In contrast, Exxon’s smaller rivals are engaged in less ambitious projects. Marathon Petroleum is close to completing an expansion of its Galveston Bay refinery that will add 40,000 barrels of daily crude capacity. Meanwhile, Valero is scheduled to add 100,000 barrels of daily capacity to its Port Arthur complex.

Exxon’s advantage over both of those peers is that it has its own source of crude.
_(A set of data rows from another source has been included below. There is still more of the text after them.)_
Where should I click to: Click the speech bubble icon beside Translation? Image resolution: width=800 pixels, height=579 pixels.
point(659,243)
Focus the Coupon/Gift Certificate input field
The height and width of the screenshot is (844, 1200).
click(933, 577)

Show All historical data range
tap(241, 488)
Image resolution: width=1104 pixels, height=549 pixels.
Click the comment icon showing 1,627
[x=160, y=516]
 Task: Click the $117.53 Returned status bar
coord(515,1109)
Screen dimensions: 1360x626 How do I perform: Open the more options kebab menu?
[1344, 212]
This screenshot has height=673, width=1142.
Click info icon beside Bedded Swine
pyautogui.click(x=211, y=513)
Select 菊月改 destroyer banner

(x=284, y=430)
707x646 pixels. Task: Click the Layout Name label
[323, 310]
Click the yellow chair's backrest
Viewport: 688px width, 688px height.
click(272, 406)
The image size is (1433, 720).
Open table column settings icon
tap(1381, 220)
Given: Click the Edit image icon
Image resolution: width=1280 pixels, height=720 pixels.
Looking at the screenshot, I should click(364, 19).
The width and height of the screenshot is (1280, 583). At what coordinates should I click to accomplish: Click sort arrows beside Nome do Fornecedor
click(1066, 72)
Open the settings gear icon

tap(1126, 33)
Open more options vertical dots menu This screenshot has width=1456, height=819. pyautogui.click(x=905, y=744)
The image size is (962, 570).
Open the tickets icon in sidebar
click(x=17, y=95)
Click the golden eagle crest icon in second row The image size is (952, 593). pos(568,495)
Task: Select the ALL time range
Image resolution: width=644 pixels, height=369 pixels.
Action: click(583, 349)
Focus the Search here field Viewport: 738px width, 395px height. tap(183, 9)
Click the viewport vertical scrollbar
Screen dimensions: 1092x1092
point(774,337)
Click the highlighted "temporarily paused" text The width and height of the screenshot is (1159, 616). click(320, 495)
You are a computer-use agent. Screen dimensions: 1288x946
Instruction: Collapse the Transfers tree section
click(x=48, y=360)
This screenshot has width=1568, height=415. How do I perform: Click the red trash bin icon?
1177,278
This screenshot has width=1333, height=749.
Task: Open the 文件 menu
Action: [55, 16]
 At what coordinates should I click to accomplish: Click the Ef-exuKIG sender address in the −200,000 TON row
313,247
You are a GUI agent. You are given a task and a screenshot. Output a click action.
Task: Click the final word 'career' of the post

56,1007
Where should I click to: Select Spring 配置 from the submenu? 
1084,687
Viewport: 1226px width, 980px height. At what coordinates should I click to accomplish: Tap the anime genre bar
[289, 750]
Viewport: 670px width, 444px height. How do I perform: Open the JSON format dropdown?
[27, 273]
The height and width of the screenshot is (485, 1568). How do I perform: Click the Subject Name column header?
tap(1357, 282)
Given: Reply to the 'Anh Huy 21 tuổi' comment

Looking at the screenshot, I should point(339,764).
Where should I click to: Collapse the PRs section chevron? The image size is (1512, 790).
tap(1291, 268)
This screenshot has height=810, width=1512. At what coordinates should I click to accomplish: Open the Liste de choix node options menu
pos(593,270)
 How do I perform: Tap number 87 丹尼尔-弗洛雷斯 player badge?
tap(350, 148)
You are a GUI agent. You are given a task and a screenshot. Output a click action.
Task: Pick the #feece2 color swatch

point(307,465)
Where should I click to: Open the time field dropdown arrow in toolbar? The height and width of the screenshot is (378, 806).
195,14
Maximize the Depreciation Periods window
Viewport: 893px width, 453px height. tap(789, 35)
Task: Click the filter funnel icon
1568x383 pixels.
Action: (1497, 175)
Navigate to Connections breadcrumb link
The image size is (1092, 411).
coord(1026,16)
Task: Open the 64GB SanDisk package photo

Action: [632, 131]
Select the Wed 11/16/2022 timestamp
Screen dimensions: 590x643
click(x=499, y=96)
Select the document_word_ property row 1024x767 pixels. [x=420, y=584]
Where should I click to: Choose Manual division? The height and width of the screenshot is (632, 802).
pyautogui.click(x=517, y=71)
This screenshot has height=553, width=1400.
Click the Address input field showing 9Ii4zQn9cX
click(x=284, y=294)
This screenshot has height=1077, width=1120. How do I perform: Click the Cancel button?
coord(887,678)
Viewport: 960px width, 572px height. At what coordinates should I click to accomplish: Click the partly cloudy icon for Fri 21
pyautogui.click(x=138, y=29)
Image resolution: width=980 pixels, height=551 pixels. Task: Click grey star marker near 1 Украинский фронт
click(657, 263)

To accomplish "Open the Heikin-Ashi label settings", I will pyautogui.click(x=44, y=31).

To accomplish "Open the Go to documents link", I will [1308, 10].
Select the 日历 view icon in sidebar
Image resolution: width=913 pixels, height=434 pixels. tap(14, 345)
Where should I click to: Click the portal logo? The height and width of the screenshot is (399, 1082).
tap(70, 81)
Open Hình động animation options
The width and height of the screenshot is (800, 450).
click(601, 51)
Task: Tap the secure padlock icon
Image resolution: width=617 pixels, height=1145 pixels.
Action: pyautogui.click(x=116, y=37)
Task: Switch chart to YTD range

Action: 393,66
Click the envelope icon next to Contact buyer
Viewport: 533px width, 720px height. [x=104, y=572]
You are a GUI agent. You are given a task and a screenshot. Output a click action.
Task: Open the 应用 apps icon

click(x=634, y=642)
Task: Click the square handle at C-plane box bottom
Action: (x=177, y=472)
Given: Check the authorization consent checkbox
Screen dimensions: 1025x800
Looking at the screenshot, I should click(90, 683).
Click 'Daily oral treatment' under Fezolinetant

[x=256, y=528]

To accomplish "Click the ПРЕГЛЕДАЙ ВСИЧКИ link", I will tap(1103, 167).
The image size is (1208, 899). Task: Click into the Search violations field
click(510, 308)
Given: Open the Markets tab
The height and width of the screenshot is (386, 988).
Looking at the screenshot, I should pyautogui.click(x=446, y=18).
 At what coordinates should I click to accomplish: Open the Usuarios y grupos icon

Because they don’t possess wells, pure-play refiners such as Marathon Petroleum and Valero are more exposed to oil-market gyrations.

What Exxon’s new Crude C Unit means for the Beaumont refinery:

Every 24 hours:

100,000 barrels of distillate fuels
includes diesel, jet fuel and heating oil
20,000 barrels of gasoline
100,000 barrels of VGO and other feedstocks
Several new hydrotreating apparatuses to support the crude unit

Exxon’s expansion also creates a new source of vacuum gasoil, or VGO, which is in high demand among US refiners cut off from Russian production that was their single largest foreign source of the component prior to the war in Ukraine.“When Exxon conceived the expansion, I’m sure it was about feedstock,” said Amrita Sen, co-founder and director of research at London consultancy Energy Aspects. “Now it’s more about refinery shortages.”

To be sure, there are major refinery expansions underway outside the US. A slate of new Middle East projects are in various stages of coming online, according to Sen.

So-called refinery runs are seen rising by 1.7 million barrels this year compared with 2022, according to Energy Aspects, with most of it concentrated in the second half and dedicated to a class of fuels called middle distillates that includes diesel. In the US, the expansion trend may be offset somewhat by LyondellBasell Industries NV’s planned closure of a Houston complex as well as the conversion of two California refineries to renewable-diesel production.

Exxon’s new firepower comes as domestic stockpiles of diesel and similar fuels are 10% below the 10-year average for this time of year. The shortfall is even more acute along the East Coast, where the deficit is 16%.

Unpredictable Markets

The Beaumont plant in the state’s far southeast tip close to the Louisiana border sits at the nexus of fuel production and demand: The Colonial Pipeline can haul the region’s fuel to East Coast markets while nearby Gulf Coast ports can load it onto tankers bound for international destinations.

For his part, CEO Woods doesn’t pretend the expansion was undertaken with an eye to capturing profits from an upward cycle no one else saw coming.

“We can’t call the cycles,” Woods said during the late-January conference call. “We can’t predict where the markets will go and over what time frame, but we can control the cost of the barrels that we’re bringing on.”